If someone from my gym had told me that this had happened to them I would have come UNDONE! I would have been so upset! Then I would have spent the next 30 minutes explaining to them that SKINNY does not mean HEALTHY! Pills are NOT how to lose weight and blah, blah, blah!

So why didn't I have this immediate reaction when it was suggested to me that I needed help to lose my belly? I think partly because this statement came from a loved one, but I think the real reason is because I, like so many of you, can not be completely satisfied with how I look.

Why do we do this to ourselves?

I have never been that girl with the eating disorder. Mostly because I enjoy food too damn much!  What I have always wanted though, was an athletic build. A body that, when people saw me, would know that I worked hard for it, not wonder who my plastic surgeon was. (DISCLAIMER: I have nothing against plastic surgery, it is just not for me.)
Up until a few years ago, I didn't do the work to get that body, so I had no reason to be upset that I didn't have it. So, I wasn't.

If you don't work for it, you can't expect it, right? RIGHT!

After the birth of my 3rd and last son, I got serious though. I started working out 6 days a week doing something you may have heard of, P90X. This was perfect for me at the time. I had a newborn that I couldn't take to the gym and with this, I could work out at home. I did this for 3 years, every day. (YES! You read that correct) I measured myself monthly, weighed myself, took the before and after pictures. You name it! Over those 3 years, I saw my body begin to change and reward me with my hard work.

THEN I discovered CrossFit and my life completely changed!

I also discovered I wasn't near as strong and in shape as I thought I was. My first CrossFit workout handed my ass to me...and I loved it!!! As a result, I saw my body change more in the following 3 months than it had changed in the past 3 years of P90X. My arms, my legs, my shoulders and my back all begin to change. For the first time, I was able to see muscle definition. I didn't even know I had some of these muscles. Very cool!

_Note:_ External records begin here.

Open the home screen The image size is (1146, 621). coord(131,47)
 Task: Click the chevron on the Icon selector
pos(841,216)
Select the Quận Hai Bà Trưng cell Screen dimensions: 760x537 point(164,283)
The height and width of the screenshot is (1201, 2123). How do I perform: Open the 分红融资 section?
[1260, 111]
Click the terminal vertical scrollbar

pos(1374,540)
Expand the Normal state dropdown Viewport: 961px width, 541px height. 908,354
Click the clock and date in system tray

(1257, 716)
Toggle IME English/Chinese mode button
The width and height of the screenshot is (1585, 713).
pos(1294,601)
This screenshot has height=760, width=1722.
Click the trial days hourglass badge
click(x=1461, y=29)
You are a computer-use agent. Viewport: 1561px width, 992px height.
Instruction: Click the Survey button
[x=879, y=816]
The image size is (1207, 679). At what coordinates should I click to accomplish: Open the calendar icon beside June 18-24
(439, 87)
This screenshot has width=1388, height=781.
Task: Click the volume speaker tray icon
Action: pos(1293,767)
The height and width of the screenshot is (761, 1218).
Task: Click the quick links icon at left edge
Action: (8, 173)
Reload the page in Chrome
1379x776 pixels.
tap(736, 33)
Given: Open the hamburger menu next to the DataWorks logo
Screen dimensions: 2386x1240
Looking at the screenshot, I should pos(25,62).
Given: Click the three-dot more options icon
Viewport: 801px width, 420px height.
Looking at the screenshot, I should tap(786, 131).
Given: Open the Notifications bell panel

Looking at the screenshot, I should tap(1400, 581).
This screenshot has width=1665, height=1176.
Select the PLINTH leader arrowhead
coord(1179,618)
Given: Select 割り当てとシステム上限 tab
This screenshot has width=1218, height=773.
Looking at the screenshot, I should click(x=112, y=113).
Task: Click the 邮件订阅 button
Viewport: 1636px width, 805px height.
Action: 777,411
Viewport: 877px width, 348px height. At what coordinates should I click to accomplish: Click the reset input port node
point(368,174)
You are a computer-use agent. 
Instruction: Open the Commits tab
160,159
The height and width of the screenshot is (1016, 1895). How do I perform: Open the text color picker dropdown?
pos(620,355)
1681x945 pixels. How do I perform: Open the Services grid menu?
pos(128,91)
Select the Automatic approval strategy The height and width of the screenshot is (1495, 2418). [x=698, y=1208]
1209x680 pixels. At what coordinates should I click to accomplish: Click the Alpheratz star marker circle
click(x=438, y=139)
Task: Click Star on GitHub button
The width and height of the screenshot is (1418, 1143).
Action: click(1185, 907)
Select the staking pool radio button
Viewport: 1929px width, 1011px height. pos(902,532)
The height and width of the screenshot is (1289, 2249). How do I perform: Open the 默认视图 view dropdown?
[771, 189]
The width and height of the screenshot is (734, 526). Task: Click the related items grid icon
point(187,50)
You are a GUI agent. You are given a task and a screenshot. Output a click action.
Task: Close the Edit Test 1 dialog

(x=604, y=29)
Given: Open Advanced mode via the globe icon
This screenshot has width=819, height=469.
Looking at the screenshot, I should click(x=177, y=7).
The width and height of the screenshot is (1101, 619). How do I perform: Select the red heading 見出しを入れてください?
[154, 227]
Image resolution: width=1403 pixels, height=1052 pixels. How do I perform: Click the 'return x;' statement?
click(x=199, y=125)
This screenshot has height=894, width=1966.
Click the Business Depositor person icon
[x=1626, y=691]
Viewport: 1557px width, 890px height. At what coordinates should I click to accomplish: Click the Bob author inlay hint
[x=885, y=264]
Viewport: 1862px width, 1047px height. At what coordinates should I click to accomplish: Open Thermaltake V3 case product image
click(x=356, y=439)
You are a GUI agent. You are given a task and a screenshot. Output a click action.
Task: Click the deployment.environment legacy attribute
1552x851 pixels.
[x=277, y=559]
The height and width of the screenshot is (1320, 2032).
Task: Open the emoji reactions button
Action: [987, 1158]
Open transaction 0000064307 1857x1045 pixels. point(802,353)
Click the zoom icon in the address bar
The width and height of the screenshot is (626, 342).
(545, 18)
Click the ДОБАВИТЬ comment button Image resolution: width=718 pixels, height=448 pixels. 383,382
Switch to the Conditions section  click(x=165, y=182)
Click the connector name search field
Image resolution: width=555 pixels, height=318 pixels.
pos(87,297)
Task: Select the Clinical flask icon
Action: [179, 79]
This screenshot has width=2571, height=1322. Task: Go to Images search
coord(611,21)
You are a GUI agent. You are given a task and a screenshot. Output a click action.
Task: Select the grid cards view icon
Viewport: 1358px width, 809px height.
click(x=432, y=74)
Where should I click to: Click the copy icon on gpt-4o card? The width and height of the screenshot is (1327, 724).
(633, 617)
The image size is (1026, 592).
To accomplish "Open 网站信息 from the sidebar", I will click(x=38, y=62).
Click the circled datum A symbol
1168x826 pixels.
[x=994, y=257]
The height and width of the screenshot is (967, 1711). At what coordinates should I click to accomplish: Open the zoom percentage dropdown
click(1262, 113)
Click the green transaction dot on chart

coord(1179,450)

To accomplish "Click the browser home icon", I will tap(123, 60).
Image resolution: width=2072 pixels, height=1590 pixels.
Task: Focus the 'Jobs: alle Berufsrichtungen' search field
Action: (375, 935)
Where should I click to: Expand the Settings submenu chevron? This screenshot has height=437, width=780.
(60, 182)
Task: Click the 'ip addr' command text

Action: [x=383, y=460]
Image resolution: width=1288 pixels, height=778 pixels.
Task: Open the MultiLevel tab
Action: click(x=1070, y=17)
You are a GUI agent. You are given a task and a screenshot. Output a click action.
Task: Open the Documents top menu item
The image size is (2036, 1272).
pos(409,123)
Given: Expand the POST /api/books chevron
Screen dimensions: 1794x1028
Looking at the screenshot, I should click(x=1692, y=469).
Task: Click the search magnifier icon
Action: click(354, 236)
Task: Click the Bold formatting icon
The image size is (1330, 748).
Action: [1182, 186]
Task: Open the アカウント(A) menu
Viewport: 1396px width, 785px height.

What was even better, was that I found my goals had begun to change as well. I was no longer concerned with the number on the scale going down, or the measurements, or the damn "before" and "after" photos. My goals changed to things like, lift heavier, run faster, get an unassisted pull-up, learn the olympic lifts, do push-ups correctly.

Losing 5 - 10lbs began to seem silly to me.

I felt amazing and fitter than I had ever been in my life! Wasn't that supposed to be our goal?

I also learned what my body was not going to do. I had always expected my body to respond to everything, and for the most part it did...except my abs.

I joke with my friends that I only have a 3-pack instead of a 6-pack. Those other 3 abs that will not show, I have named them Taylor, Brendan and Jordan after my 3 boys.

So then why the hell did this conversation bother me so damn much? I had accepted a long time ago I was not a 6-packer.

Not a 6-packer

Nope, no 6 pack here either.
Reality = STRONG!


Not me! :)
My best friend suggested that maybe I was mourning a loss. She asked me, "Why are you not upset that your boobs aren't perfect?"
I laughed hard and said, "Girl, I have had three boys! There is no help for them expect for surgery, which I won't do."
She said, "The same is true for your abs! Everything else about your body changed as you expected with the exception for your stomach. Let's take a photo of those abs you think you should have, burn the picture and bury this crap!"

Well said, Cindy! So, for those of you out there that may be going through this same struggle, let's bury this crap! Love who we are! Be proud of what we are doing, and most important, don't let the hurtful words bring you down.

Strong is Sexy and Beautiful! Caring what people think of you...not so much.

You know better. I know better!

Be healthy, be fit, and most important, be HAPPY with who you are!